Decision made, the weight on his chest lightened enough that he could make himself believe it had disappeared. Seth stood and reached down to grab Kira around her waist and without waiting for her to speak, threw her onto the bed.
“Seth!” she squealed, laughter and shock in her tone at his unexpected movement.
“What?” He jumped on the bed a
nd landed on his knees next to her. “My understanding is this is where you do that sort of thing.”
“Mine as well,” she replied, her smile wide. “Your first time?”

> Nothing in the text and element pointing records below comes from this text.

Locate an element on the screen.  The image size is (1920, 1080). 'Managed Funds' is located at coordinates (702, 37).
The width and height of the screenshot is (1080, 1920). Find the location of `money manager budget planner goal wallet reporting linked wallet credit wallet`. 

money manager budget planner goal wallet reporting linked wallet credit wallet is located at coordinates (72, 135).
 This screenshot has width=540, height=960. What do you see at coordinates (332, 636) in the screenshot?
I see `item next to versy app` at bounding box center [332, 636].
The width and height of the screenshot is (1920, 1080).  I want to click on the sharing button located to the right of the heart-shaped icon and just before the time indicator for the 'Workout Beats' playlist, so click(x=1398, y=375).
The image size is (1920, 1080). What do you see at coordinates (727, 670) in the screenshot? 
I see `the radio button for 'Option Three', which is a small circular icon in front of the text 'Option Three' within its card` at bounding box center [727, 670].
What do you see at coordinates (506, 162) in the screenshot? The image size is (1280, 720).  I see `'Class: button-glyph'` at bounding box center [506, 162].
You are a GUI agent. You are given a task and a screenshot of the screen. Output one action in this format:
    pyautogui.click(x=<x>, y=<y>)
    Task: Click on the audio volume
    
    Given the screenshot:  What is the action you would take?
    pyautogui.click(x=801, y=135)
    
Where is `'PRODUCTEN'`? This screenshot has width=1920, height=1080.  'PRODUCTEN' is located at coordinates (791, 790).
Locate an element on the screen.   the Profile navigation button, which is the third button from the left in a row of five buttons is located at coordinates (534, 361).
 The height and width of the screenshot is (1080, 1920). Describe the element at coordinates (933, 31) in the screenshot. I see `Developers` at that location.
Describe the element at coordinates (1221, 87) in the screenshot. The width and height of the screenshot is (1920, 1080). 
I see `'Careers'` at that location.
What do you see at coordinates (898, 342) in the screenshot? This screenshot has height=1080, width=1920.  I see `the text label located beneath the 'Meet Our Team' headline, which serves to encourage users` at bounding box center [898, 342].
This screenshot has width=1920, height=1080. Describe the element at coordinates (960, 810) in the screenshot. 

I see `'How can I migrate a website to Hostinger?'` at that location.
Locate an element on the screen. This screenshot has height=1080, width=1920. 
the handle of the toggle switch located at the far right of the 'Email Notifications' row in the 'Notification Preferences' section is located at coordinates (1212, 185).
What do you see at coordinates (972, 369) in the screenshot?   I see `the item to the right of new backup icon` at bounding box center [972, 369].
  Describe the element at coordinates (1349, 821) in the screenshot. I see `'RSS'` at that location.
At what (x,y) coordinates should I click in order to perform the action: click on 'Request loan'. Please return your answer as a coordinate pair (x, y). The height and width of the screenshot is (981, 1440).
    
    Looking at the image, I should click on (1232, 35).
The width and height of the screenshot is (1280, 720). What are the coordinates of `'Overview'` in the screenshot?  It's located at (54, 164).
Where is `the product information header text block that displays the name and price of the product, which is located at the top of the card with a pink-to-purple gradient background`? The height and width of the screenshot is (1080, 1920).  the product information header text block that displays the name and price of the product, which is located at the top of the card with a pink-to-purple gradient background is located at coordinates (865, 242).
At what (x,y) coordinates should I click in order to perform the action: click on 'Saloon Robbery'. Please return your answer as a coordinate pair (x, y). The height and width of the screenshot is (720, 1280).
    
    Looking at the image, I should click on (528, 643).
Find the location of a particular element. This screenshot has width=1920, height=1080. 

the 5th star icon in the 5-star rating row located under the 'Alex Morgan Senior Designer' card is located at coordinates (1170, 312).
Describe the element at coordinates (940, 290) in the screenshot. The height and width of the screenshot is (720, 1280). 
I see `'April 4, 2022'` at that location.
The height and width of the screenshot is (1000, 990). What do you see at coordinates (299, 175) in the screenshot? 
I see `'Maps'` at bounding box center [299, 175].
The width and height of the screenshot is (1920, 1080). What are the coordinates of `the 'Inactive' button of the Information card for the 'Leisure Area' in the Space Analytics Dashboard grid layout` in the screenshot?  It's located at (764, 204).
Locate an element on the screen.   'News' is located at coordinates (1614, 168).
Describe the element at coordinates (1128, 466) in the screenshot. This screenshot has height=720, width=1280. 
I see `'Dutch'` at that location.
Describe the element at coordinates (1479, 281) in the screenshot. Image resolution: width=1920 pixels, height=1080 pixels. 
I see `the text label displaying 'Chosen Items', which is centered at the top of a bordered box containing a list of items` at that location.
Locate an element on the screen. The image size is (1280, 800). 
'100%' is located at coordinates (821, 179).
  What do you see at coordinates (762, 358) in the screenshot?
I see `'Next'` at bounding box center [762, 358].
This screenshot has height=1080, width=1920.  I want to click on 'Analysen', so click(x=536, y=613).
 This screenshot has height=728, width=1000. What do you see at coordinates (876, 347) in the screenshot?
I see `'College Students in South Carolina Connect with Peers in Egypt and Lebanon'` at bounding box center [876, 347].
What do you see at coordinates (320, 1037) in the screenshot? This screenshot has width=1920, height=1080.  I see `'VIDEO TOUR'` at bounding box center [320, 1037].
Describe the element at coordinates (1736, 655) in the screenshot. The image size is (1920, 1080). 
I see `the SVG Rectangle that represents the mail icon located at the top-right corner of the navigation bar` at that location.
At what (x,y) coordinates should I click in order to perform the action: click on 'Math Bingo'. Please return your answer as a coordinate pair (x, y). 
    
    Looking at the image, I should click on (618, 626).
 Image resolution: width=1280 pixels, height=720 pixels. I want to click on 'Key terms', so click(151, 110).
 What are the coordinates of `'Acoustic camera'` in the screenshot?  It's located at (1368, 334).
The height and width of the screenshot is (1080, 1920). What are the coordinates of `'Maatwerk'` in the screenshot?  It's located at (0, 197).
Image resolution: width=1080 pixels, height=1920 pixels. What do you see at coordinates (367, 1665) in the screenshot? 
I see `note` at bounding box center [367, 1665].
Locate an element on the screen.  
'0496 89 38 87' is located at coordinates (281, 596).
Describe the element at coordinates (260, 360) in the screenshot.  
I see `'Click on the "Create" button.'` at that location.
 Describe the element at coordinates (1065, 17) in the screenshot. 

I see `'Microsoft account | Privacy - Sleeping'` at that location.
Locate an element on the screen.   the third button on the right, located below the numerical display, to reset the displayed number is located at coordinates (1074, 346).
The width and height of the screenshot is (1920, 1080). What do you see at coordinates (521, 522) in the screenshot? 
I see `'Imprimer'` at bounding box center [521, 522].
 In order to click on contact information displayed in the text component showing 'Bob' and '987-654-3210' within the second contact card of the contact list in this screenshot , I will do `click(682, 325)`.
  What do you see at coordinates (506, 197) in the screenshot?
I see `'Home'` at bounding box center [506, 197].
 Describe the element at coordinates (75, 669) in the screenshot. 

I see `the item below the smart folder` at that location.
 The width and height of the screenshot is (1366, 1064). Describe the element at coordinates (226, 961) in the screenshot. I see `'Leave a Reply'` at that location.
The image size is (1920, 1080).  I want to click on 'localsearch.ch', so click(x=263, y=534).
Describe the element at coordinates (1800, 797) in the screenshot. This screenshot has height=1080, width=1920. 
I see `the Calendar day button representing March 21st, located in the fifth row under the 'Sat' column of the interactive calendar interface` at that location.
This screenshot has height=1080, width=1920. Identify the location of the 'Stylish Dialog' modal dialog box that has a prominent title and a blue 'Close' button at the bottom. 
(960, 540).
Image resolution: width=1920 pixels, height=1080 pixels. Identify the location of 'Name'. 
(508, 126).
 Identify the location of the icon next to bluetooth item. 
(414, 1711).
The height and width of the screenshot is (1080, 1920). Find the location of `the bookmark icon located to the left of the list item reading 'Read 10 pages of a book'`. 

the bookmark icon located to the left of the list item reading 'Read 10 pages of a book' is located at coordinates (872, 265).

“Yep,” he replied, though of course she knew that. She knew everything, just as he did for her. He had only ever wanted her anyway. No other woman at court ever came close to tempting him. And even though he knew the answer, he asked anyway. “Your first time?”
“You know it,” she answered cheerfully back, but as their gazes met, for one moment her face went slack, losing the breezy humor to show a gravitas, an awareness of this moment and all it contained… and all that was ending with it. He froze in the act of reaching for her, waiting to see where it led.
But it lasted for only a moment. She shook it off and let their familiar closeness overpower any darker emotions, her eyes returning to the soft, laughing look they had shared before. She leaned back on her elbows and stared up at him, her mouth challenging. “So how exactly are you going to dazzle me with this sex thing?”
Kira always said she followed where he led, but in this time and place, he followed her. There would be nothing dark allowed to touch this night.
No, not this night. Not a night he had been fantasizing about since he was old enough to have fantasies, and not when Kira was spread out before him in sensual offering. Her hair was fire bright and her skin had a silky sheen that invited him to explore every inch with his tongue.
That didn’t mean they couldn’t play and tease. He put a finger to his chin and affected an air of deep thought. “Well, there is good news and bad news on that front.”
“I see,” she nodded, putting her own finger on her chin to mimic him. “Please start with the bad news.”
“I’m a young man about to have my first sexual experience. I believe the words premature ejaculation was created for just this scenario.”
Kira pressed her lips hard together, but she couldn’t fully contain the snort of laughter. She breathed hard through her nose, and when she had some control again, said, “I hope the good news can cancel that out.”